2003-11-04 Thread ian douglas
Considering RedHat's recent press release about discontinuing the RedHat
Linux line in favor of the more expensive enterprise version, I'd really
like a few answers from others (only had one off-list reply) regarding which
operating system is going to be my best bet since I'm going to have to
convert my server to another Linux distro now.

I'll be starting a whole new server to manage everything but curious,
obviously, which distro people have had the most success with other than
RedHat.

Thanks for any help on that, as well as my other unanswered questions.

-id


 I searched the site's documentation and found the multi-page
 this is what it's
 capable of documentation, but didn't see any offhand that answered the
 following questions. I sent them to Jacques, but I'd like to pose
 it to the list
 in general for the 1.0 release so I can get started on vserver in
 the coming
 weeks.

 ---
 Hi Jacques,

 I've been daydreaming about a vserver setup for my system.

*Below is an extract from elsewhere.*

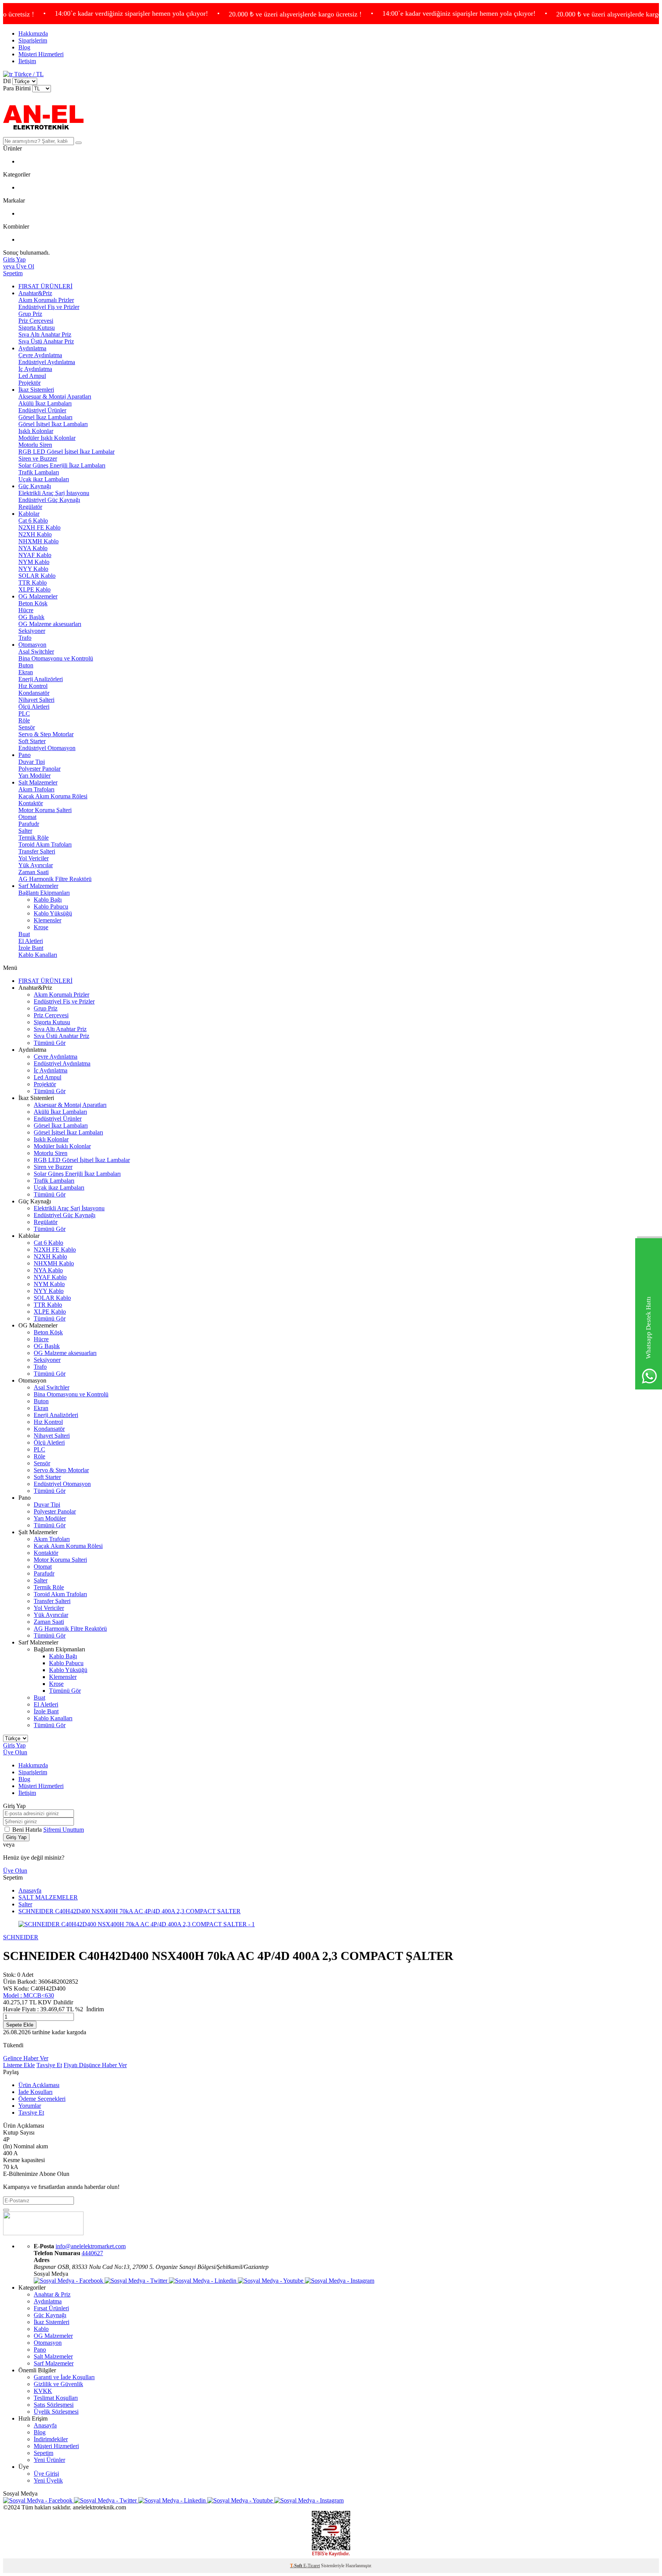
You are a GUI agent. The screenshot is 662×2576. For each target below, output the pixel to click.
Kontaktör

 A few things that perhaps would be handy to have in the FAQ:

 - what OS works 'best'? Kernel version is obviously important,
 but it would be
 neat to see some sort of volunteered information from various
 users as to the OS
 and version of that OS, that they have the most success with

 - how does one get started? is it best to start with a totally
 fresh machine and
 build from there, or could I start from a medium-sized virtual
 hosting setup
 using Linuxconf and build a vserver and go from there? I guess
 I'm looking for
 guidance on what should/should not get copied over when building the first
 vserver - once I build the first one, I can just use the vserver
 software to
 duplicate it, but I'm worried about disk space and how to
 actually mount/share
 file system areas...

 - any patched versions of up2date out there? or would I have to
 tell up2date to
 save a copy of the RPM's on the disk somewhere and run the
 vserver rpm utility
 to patch all vservers? If I have 100 vservers, is there a quicker
 way to tell it
 to patch all vservers, or would I have to literally type rpm
 server1 server2
 server3 ... server99 server100 -Uvh *rpm ?

 ---

 Thanks for any additional feedback.